■ Task requirements ■
A line belongs in the answer if it contains "hamburger"; copy every such line from the entries below.

[Collected data entries]

Segment Open

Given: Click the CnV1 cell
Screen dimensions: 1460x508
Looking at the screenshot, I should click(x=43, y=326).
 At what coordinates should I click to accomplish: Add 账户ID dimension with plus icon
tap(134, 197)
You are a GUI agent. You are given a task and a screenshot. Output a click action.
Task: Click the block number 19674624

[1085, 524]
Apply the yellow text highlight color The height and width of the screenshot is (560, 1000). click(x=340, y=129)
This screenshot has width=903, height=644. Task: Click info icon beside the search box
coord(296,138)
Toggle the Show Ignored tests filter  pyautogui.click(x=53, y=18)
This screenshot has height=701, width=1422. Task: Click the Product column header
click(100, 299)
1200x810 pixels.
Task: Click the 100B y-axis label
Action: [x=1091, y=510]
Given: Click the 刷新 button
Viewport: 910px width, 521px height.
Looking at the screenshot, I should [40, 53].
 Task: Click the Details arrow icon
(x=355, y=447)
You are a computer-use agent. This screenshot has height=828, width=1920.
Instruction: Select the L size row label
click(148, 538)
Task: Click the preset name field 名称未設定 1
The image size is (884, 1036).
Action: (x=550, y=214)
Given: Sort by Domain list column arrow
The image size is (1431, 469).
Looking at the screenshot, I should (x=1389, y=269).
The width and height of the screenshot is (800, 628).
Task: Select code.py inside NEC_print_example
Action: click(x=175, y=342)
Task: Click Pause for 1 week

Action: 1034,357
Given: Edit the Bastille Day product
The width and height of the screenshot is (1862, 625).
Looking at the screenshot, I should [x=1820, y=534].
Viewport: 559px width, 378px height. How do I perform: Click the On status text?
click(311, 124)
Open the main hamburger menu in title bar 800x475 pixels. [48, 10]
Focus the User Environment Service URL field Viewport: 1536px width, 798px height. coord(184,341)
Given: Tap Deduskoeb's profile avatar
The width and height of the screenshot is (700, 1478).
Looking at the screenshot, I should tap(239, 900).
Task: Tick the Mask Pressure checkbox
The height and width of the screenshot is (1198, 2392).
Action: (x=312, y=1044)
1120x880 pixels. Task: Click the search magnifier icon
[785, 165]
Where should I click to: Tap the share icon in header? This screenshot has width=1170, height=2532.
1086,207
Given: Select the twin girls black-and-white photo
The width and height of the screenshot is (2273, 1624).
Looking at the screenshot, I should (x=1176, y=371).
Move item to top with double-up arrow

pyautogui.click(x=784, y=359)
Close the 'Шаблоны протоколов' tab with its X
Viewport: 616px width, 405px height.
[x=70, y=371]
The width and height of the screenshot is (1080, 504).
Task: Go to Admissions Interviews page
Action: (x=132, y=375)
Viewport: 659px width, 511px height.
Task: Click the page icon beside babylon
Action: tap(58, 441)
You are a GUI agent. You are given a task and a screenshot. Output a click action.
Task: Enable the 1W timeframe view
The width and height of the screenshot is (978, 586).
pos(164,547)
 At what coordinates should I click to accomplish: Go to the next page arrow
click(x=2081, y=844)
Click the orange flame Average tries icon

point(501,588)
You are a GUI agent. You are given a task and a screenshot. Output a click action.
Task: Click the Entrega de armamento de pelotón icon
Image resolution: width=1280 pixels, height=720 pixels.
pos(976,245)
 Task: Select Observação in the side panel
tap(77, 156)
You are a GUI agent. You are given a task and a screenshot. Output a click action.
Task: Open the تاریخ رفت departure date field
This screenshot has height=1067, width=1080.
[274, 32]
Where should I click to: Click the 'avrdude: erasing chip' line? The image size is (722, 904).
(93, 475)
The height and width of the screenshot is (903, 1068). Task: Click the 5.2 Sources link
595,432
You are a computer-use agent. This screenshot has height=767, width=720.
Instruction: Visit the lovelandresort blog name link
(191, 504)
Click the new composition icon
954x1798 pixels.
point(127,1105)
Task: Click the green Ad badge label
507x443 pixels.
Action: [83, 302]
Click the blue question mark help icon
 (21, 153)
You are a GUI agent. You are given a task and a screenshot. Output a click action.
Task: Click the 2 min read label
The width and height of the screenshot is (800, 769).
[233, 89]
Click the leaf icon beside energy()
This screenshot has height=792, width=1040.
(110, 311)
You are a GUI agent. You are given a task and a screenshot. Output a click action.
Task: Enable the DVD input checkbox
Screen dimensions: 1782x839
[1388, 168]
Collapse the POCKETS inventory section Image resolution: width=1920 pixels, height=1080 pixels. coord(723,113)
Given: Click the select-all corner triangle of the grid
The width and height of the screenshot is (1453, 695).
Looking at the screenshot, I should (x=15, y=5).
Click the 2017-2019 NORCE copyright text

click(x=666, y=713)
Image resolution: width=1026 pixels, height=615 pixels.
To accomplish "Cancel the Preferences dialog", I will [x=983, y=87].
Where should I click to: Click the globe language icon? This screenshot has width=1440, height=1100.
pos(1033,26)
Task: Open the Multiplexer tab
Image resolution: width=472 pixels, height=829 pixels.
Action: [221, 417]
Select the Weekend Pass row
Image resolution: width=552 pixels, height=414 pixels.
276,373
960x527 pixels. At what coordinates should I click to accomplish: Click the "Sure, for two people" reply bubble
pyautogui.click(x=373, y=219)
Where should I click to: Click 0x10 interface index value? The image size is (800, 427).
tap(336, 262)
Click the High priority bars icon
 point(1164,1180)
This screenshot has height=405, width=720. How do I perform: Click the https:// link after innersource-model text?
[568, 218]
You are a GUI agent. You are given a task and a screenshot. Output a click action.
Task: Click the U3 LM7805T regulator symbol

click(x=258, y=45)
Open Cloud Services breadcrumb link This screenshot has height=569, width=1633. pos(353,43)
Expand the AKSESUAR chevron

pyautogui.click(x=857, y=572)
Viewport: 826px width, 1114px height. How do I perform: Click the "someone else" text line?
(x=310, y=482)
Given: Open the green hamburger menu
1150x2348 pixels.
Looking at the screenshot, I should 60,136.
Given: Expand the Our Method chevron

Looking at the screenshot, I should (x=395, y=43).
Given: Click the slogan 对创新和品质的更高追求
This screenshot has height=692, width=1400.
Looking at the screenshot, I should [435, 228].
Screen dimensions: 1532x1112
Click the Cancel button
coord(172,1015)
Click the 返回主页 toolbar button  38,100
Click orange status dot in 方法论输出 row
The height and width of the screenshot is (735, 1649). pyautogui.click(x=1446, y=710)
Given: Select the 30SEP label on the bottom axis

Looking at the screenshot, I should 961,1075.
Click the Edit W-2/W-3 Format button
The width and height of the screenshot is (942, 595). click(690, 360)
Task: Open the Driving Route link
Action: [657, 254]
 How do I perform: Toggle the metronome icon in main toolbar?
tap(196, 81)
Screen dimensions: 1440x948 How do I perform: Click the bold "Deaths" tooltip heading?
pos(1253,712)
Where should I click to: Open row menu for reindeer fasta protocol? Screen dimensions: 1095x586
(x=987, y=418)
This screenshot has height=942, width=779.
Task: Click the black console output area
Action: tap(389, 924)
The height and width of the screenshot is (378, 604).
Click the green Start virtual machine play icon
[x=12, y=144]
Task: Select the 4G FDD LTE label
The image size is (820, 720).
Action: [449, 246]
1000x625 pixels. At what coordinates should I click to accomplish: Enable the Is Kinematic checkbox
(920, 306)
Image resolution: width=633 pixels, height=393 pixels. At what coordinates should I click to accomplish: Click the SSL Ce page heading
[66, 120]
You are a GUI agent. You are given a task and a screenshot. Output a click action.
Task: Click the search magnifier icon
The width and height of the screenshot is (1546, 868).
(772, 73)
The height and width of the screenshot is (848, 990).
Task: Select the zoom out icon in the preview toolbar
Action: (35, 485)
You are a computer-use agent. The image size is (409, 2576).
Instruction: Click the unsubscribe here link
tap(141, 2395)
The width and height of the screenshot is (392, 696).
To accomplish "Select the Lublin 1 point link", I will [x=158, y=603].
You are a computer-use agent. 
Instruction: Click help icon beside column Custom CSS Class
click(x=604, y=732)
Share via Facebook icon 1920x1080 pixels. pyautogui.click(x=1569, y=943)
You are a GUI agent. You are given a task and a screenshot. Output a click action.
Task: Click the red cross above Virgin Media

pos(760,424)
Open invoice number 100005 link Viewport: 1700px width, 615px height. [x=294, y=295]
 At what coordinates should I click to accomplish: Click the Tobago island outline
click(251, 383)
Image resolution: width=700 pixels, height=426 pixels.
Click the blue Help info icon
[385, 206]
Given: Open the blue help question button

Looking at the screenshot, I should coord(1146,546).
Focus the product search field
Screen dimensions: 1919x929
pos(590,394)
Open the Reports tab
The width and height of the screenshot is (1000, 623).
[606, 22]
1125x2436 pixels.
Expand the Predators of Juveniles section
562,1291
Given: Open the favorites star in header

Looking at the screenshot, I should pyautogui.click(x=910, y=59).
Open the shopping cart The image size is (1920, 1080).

Segment Closed

■ The answer ■
Open the main hamburger menu in title bar 800x475 pixels. [48, 10]
Given: Open the green hamburger menu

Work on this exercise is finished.